CIFAR-10 images are 32×32, but ViTs expect 224×224,

We also normalize with ImageNet stats (since ViTs are usually pretrained on ImageNet).

In [8]:
import torch
import torchvision
import torchvision.transforms as transforms
from torch.utils.data import DataLoader

# Preprocessing: resize to 224x224, convert to tensor, normalize
transform = transforms.Compose([
    transforms.Resize((224, 224)),     # ViT expects larger images (pretrained on ImageNet 224x224)
    transforms.ToTensor(),             # convert PIL → tensor
    transforms.Normalize(mean=[0.5, 0.5, 0.5], std=[0.5, 0.5, 0.5]) # usually you would use: mean = [0.485, 0.456, 0.406]; std  = [0.229, 0.224, 0.225]
])

# Load CIFAR-10 dataset
train_dataset = torchvision.datasets.CIFAR10(root='./data', train=True,
                                             download=True, transform=transform)
test_dataset = torchvision.datasets.CIFAR10(root='./data', train=False,
                                            download=True, transform=transform)

# Data loaders
train_loader = DataLoader(train_dataset, batch_size=16, shuffle=True)
test_loader = DataLoader(test_dataset, batch_size=16, shuffle=False)



Hugging Face Transformers library

Why:
- Pretrained weights let us leverage ImageNet knowledge.
- We replace the classification head to output 10 classes instead of 1000.

In [9]:
from transformers import ViTForImageClassification, ViTFeatureExtractor

# Load pretrained ViT (base model, patch size 16, pretrained on ImageNet-21k)
model = ViTForImageClassification.from_pretrained(
    "WinKawaks/vit-tiny-patch16-224",
    num_labels=10,   # CIFAR-10 has 10 classes
    ignore_mismatched_sizes=True
)
# more spped in traning
model.vit.encoder.layer = model.vit.encoder.layer[:6] # keep only the first 6 layers instead of all 12 for more speed in training (forward pass)

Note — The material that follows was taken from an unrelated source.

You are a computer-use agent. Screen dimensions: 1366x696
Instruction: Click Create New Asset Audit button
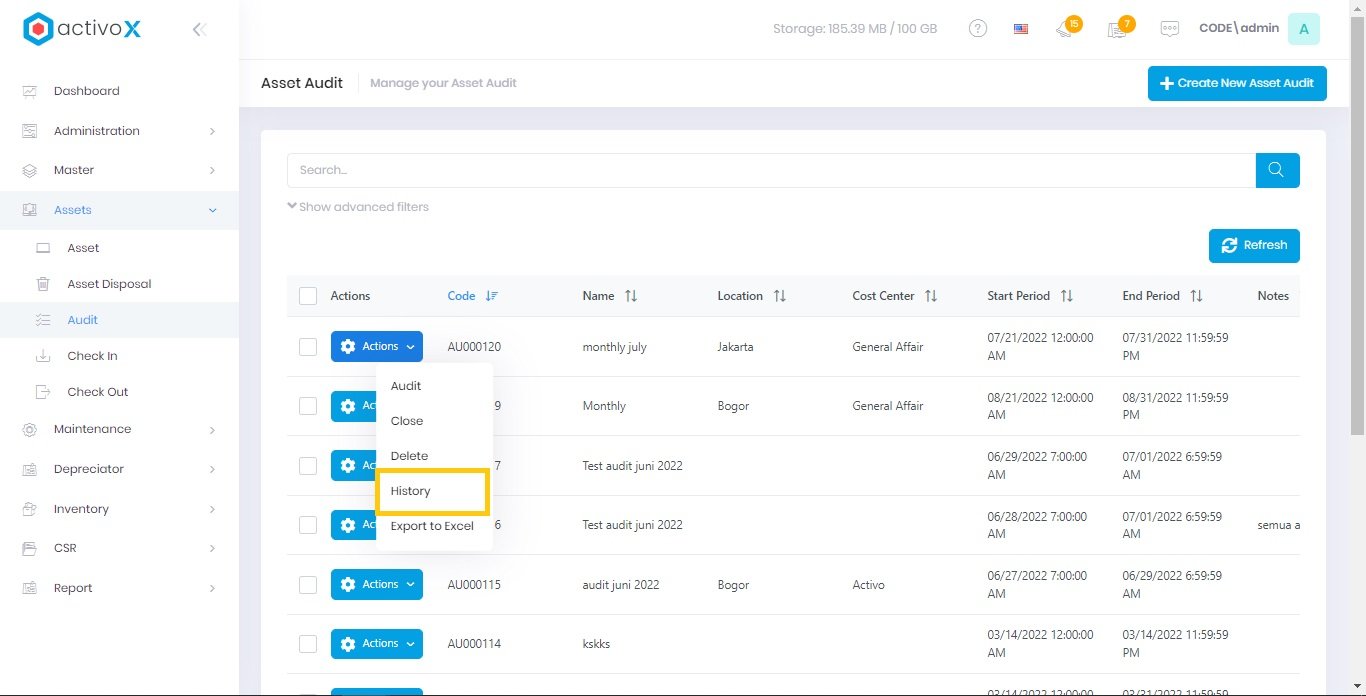pos(1236,83)
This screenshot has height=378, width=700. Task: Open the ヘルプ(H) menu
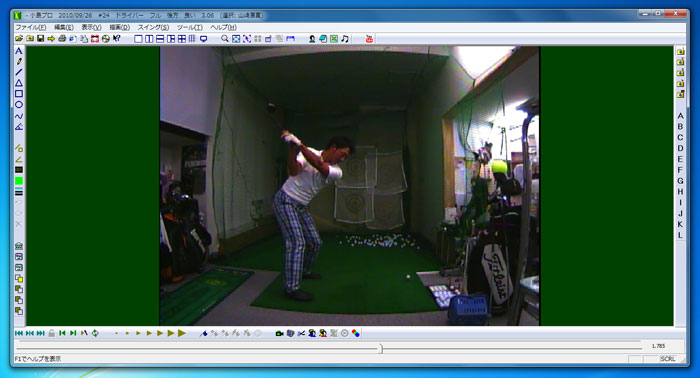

Some weights of ViTForImageClassification were not initialized from the model checkpoint at WinKawaks/vit-tiny-patch16-224 and are newly initialized because the shapes did not match:
- classifier.bias: found shape torch.Size([1000]) in the checkpoint and torch.Size([10]) in the model instantiated
- classifier.weight: found shape torch.Size([1000, 192]) in the checkpoint and torch.Size([10, 192]) in the model instantiated
You should probably TRAIN this model on a down-stream task to be able to use it for predictions and inference.


In [14]:
print(model)

ViTForImageClassification(
  (vit): ViTModel(
    (embeddings): ViTEmbeddings(
      (patch_embeddings): ViTPatchEmbeddings(
        (projection): Conv2d(3, 192, kernel_size=(16, 16), stride=(16, 16))
      )
      (dropout): Dropout(p=0.0, inplace=False)
    )
    (encoder): ViTEncoder(
      (layer): ModuleList(
        (0-5): 6 x ViTLayer(
          (attention): ViTAttention(
            (attention): ViTSelfAttention(
              (query): Linear(in_features=192, out_features=192, bias=True)
              (key): Linear(in_features=192, out_features=192, bias=True)
              (value): Linear(in_features=192, out_features=192, bias=True)
            )
            (output): ViTSelfOutput(
              (dense): Linear(in_features=192, out_features=192, bias=True)
              (dropout): Dropout(p=0.0, inplace=False)
            )
          )
          (intermediate): ViTIntermediate(
            (dense): Linear(in_features=192, out_features=768, bias=True)
            (intermediat

This is essentially a trade-off:
- Full depth → better accuracy, slower training.
- Reduced depth → faster training, but maybe lower accuracy.

In [10]:
# Freeze all layers except classification head for backprop
for param in model.vit.parameters():
    param.requires_grad = False

In [11]:
from torch.optim import AdamW
from torch.optim.lr_scheduler import LambdaLR
import torch.nn as nn

device = torch.device("cuda" if torch.cuda.is_available() else "cpu")
model.to(device)

# Optimizer: AdamW (used in Transformer training)
optimizer = AdamW(model.parameters(), lr=5e-5, weight_decay=0.01) # The “W” = decoupled weight decay → helps regularization and prevents overfitting
# weight decay discourages overly large weights

# Learning rate schedule (linear decay with warmup)
num_epochs = 10
num_training_steps = num_epochs * len(train_loader)

lr_scheduler = LambdaLR(
    optimizer,
    lr_lambda=lambda step: min((step+1)/500, 1.0) * (1 - step/num_training_steps)
)

criterion = nn.CrossEntropyLoss()


LR scheduler:
- (step+1)/500 = warmup → gradually increase LR from 0 up to 1.0 over the first 500 steps.
  - This prevents the model from “diverging” early when weights are random.
- 1 - step/num_training_steps = linear decay → gradually decrease LR from full LR to 0 as training progresses.

In [12]:
'''
Every batch: forward → loss → backpropagation → update weights.
Track how well model predicts correct labels.
Returns: average loss & accuracy for the epoch.
'''

def train_one_epoch():
    model.train()
    total_loss, correct, total = 0, 0, 0
    for images, labels in train_loader: # iterate over batches
        images, labels = images.to(device), labels.to(device)

        # 1. Forward pass
        outputs = model(images).logits # predictions
        loss = criterion(outputs, labels) # compute loss (cross-entropy)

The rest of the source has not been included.